A common misconception about Pratchett’s work is the fantasy setting divorces it from the real world. Nothing could be further from the truth.

By Helen Lewis

“He is, of course, writing about us,” A S Byatt observed of Terry Pratchett. “He is good at policemen, businessmen, fraudsters, murderers, banks and shares, and at music with rocks in it besides, as well as at goblins, witches, dragons, trolls and dwarfs.”

One of the commonest misconceptions about Pratchett’s books is that their fantasy setting somehow divorces them from the real world and its concerns. But as the Discworld series developed, its themes became increasingly political (with both a big and a small “p”). Take Feet of Clay (1996), possibly my favourite in the series. It is an interrogation of power as an ancient vampire herald called Dragon, King of Arms searches obsessively for the “true ruler” of the city-state of Ankh-Morpork –while Captain Carrot, the only living descendant of the last monarch, steadfastly refuses to acknowledge that he is the heir, preferring to serve in the City Watch. (His boss Samuel Vimes, incidentally, is a descendant of the last man to kill a king of Ankh-Morpork.) Vimes’s hatred of authority prompts the Machiavellian Patrician to keep giving him aristocratic titles just to annoy him.

Set against this is another plot strand: the desperate attempts by the Golems (creatures formed from clay and kept as slaves by human beings) to make themselves a king. The Golems are given life by the sacred words in their heads, but they fill their king’s mind with so many hopes and obsessions and aspirations that he is driven mad. You might not notice all this on a first reading – you’ll be too busy laughing about a bull that thinks it’s two bulls because each of its eyes has a different field of vision – but it’s in there.

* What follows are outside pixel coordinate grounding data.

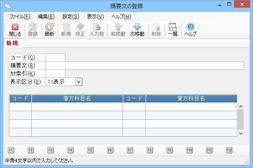Open the 表示(V) menu
Viewport: 253px width, 168px height.
pos(95,17)
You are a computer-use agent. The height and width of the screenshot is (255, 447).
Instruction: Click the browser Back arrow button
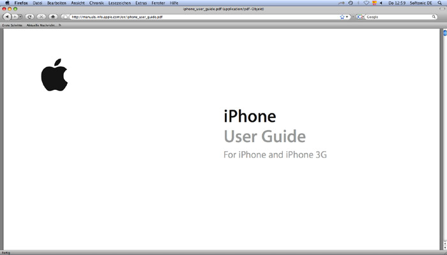7,17

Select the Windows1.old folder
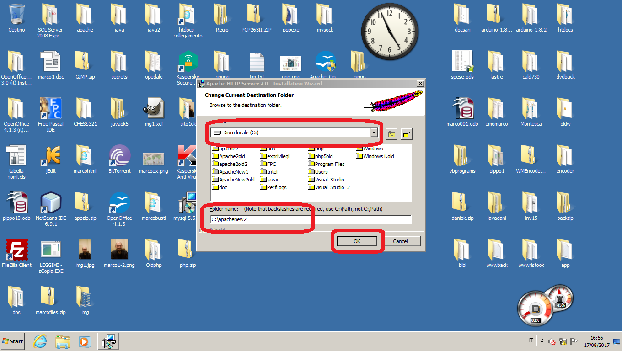[378, 156]
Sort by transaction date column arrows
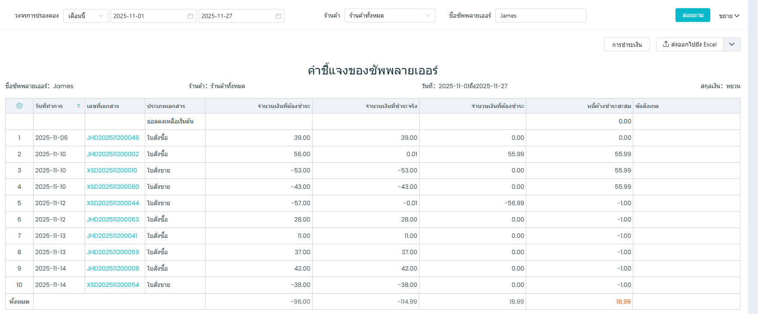 pos(79,106)
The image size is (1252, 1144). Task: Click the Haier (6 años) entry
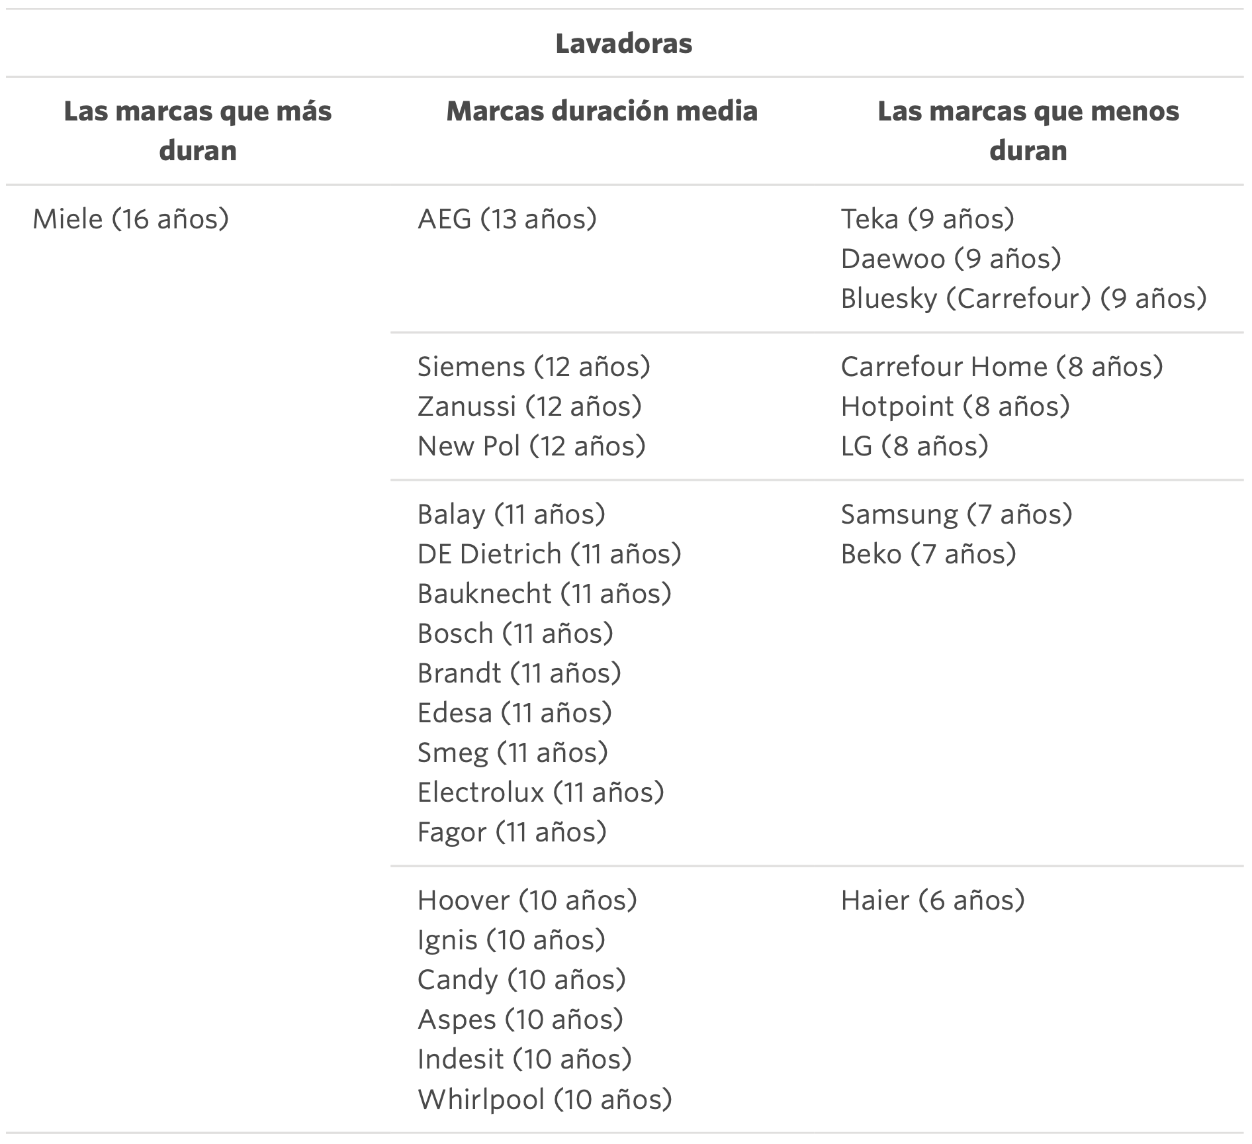pos(932,900)
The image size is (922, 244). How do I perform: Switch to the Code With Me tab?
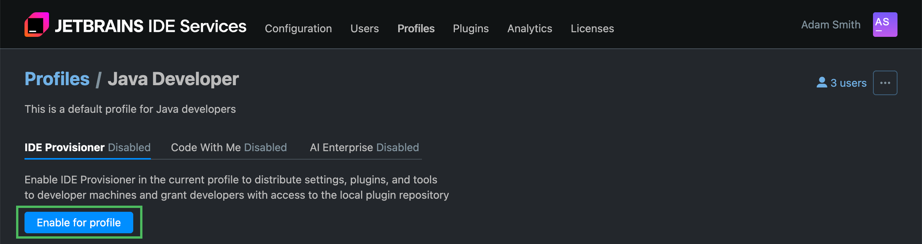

Similarly, Going Postal is about capitalism. It tells the story of a notorious conman given a second chance if he promises to revive the Post Office. This is a shambolic bureaucracy, but one that offers steady jobs to the old and the slightly simple – unlike the rival “clacks”, a semaphore system where equipment is run into the ground and profit is put before the workers’ safety.

In among the sweeping themes are pointed vignettes: in Small Gods (1992), it turns out that only one person sincerely believes in the state religion, despite its enthusiastic enforcement by an inquisition. (This being Pratchett, a deity’s corporeal manifestation is in direct proportion to the strength of belief, resulting in the god Om taking the form of a one-eyed tortoise.)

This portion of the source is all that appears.